§ Task brief: Pictures excluded, output the lines of the data below between the one holding "Open the game" and the one holding "The width and height of the screenshot is (886, 666).", inclusive, exactly as they stand.

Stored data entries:
[Start of section]

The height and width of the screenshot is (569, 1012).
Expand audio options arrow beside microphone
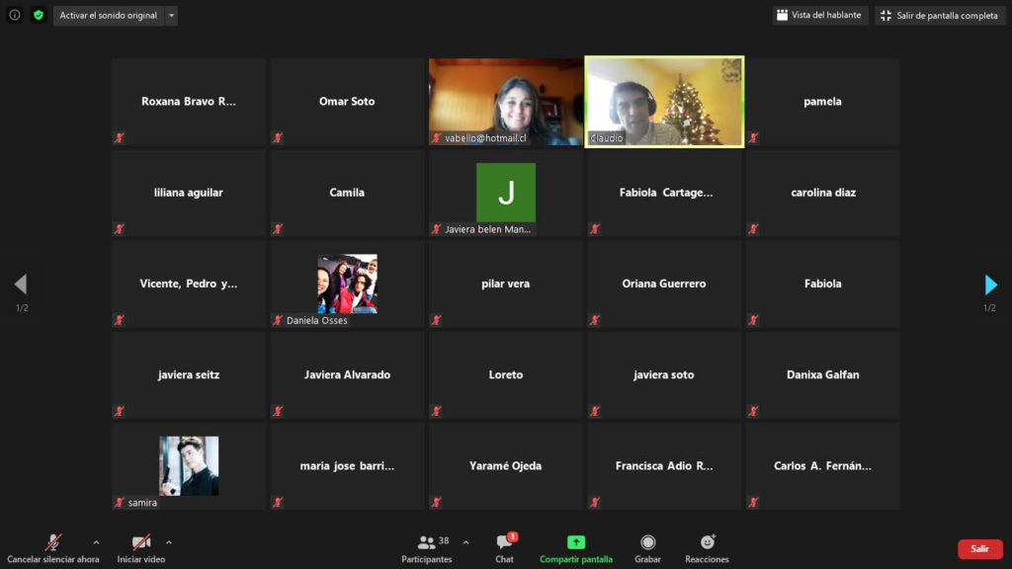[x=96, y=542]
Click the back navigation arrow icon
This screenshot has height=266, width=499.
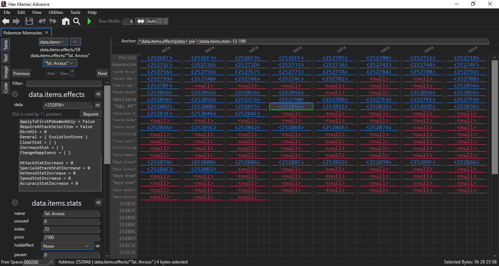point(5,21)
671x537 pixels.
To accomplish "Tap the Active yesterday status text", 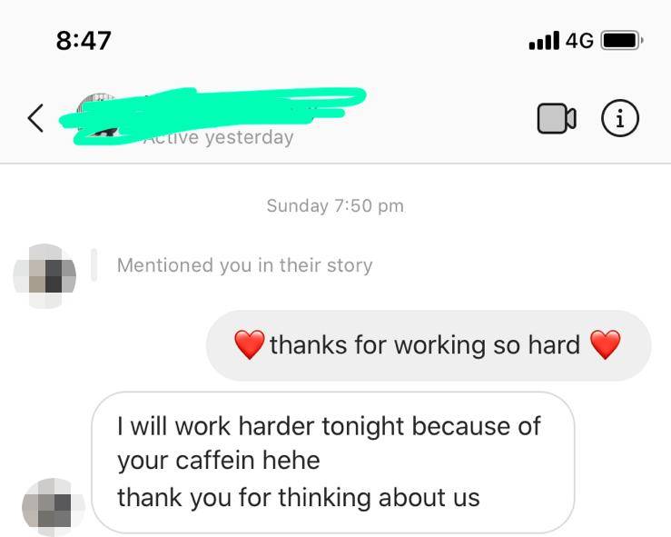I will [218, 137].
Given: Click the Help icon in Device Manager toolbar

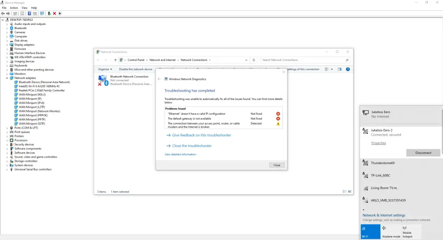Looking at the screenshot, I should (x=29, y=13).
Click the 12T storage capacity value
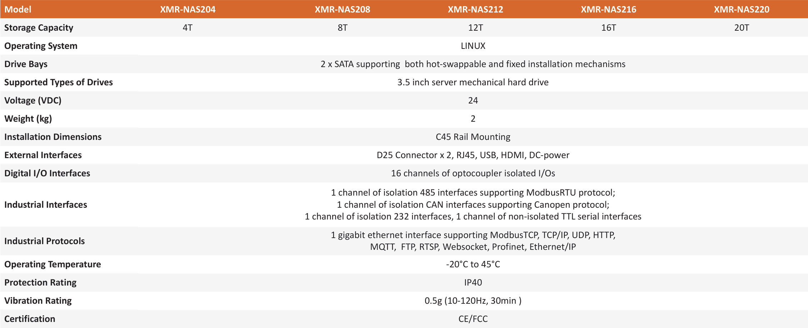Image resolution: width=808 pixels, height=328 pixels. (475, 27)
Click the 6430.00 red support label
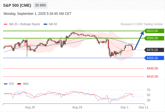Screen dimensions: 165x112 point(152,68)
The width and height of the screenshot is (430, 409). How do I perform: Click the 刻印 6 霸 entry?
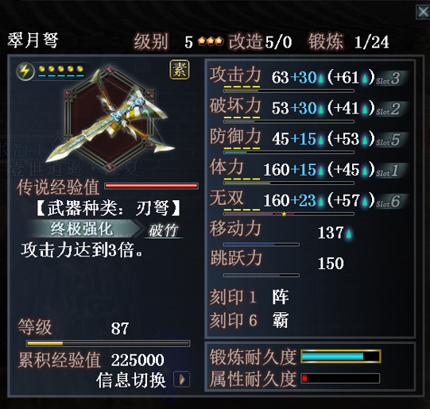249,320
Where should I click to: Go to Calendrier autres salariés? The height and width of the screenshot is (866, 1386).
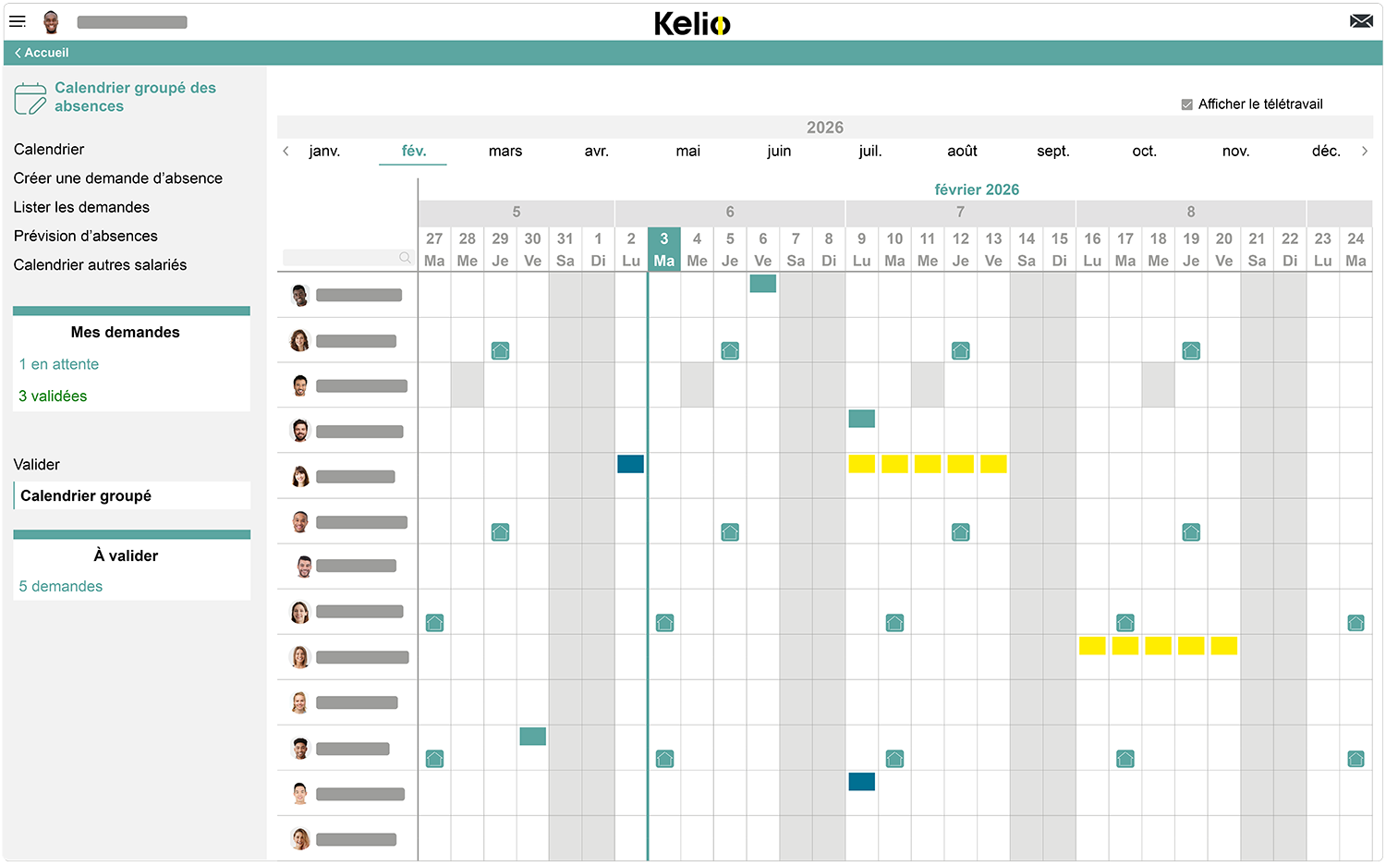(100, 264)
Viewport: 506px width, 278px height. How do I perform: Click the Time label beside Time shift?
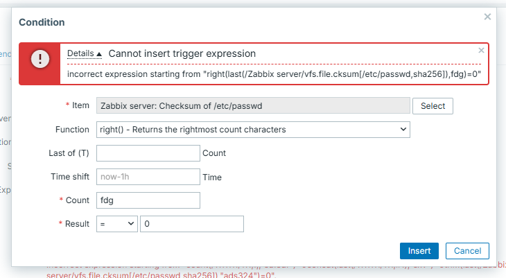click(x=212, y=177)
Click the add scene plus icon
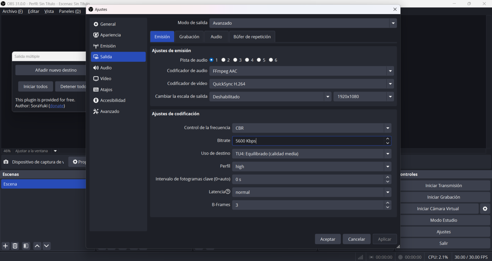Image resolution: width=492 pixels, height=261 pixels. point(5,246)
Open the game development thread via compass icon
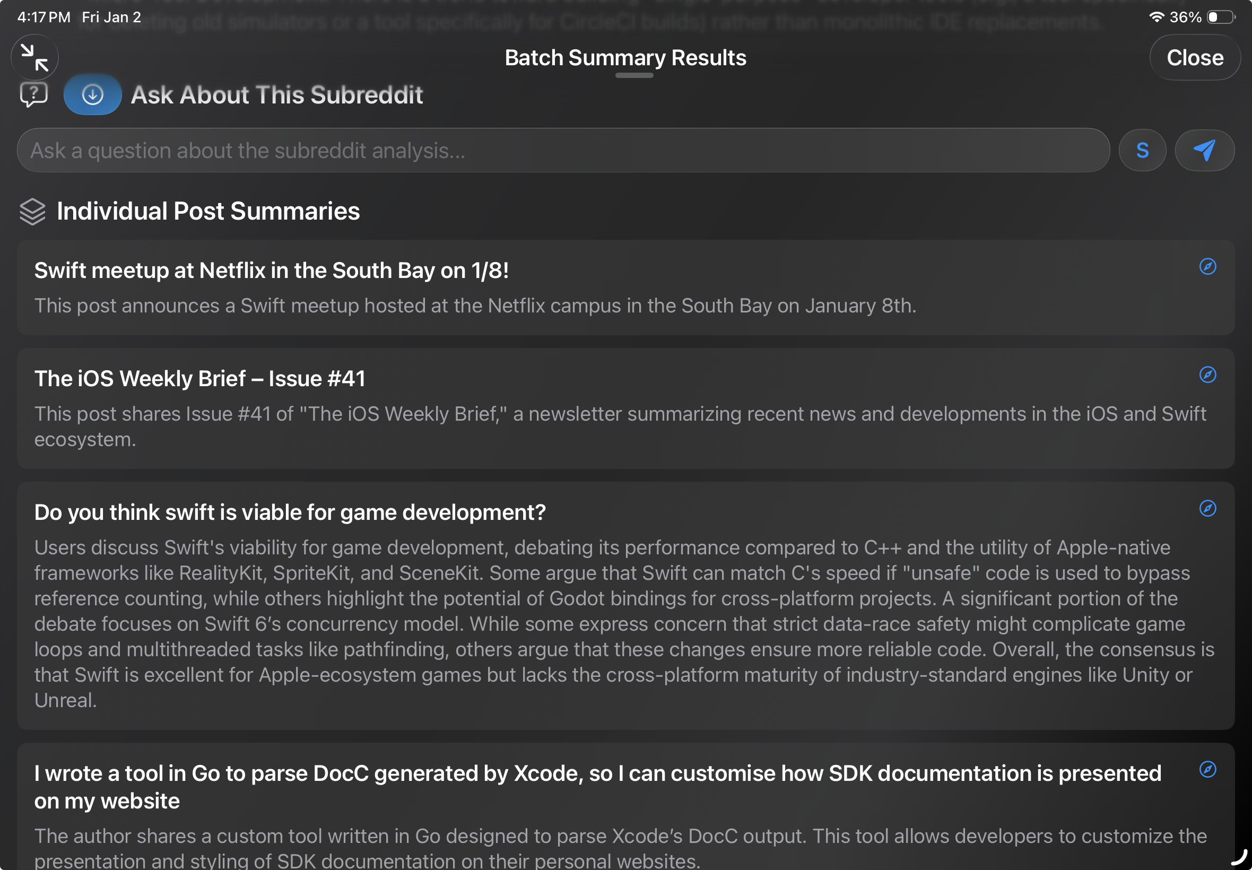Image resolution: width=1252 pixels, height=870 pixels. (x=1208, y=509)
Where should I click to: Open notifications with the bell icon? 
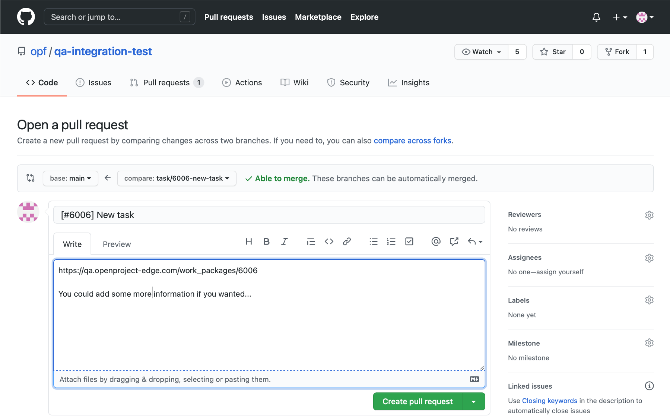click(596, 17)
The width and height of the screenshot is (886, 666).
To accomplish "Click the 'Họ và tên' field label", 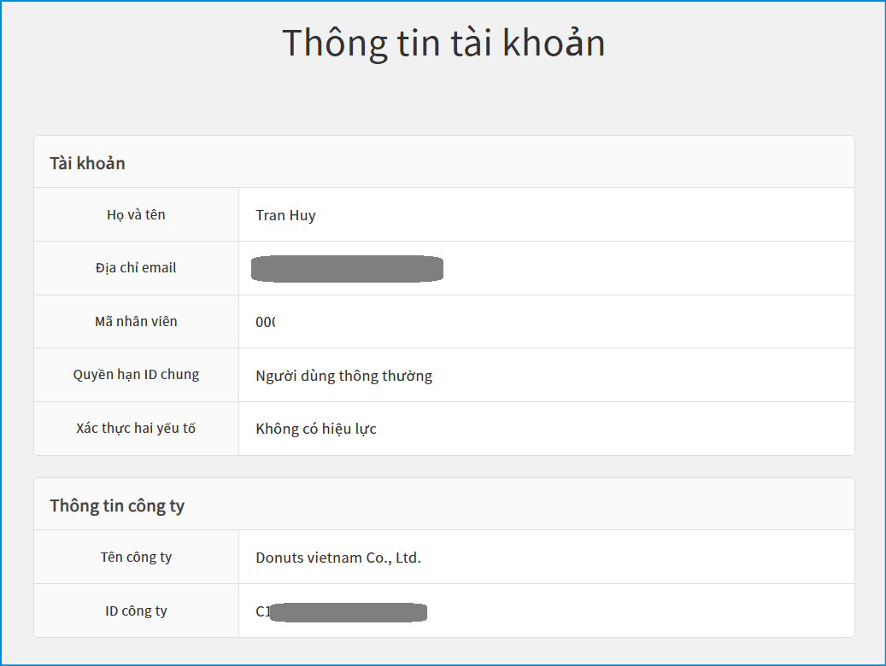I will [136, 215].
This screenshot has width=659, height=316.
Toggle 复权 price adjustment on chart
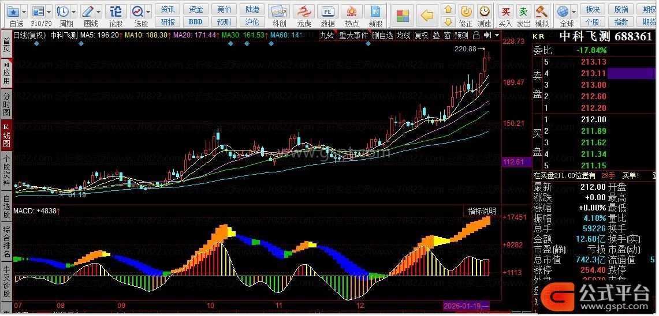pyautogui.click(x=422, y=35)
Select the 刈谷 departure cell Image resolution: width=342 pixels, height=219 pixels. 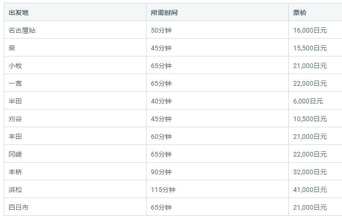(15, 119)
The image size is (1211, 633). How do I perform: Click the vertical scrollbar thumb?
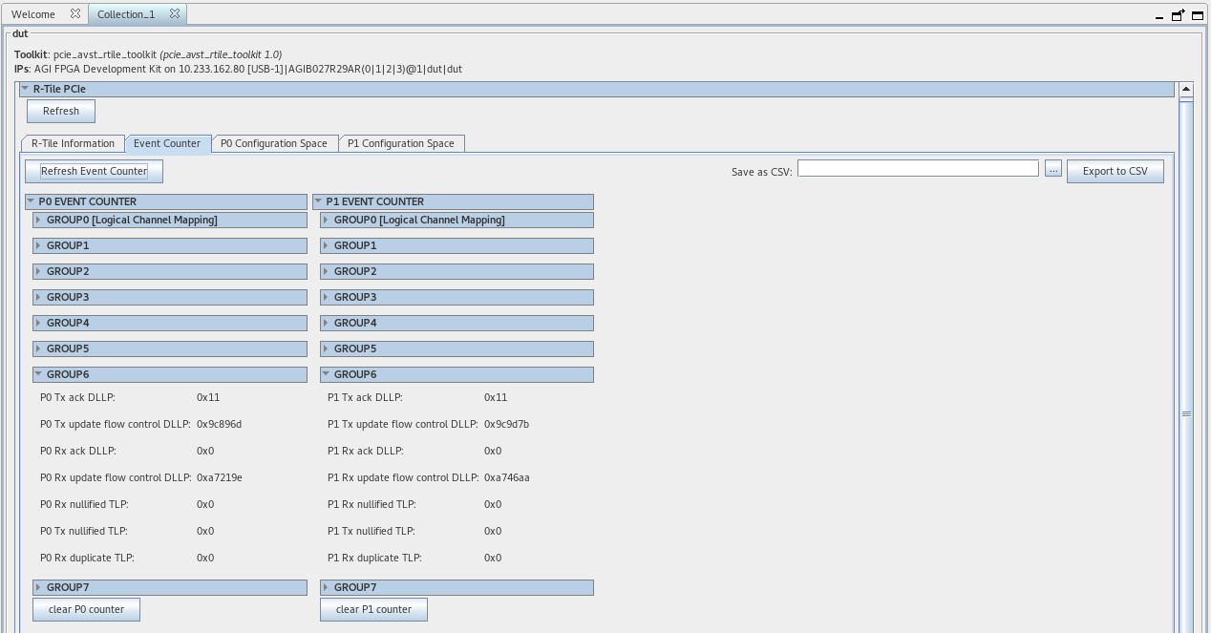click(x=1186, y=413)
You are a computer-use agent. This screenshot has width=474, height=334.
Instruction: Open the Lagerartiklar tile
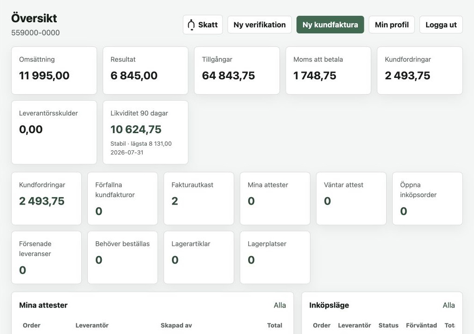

[End of section]

§ Your solution:
Open the game development thread via compass icon
Image resolution: width=1252 pixels, height=870 pixels. (x=1208, y=509)
Where should I click to: Open notifications with the bell icon? 
click(596, 17)
The width and height of the screenshot is (886, 666).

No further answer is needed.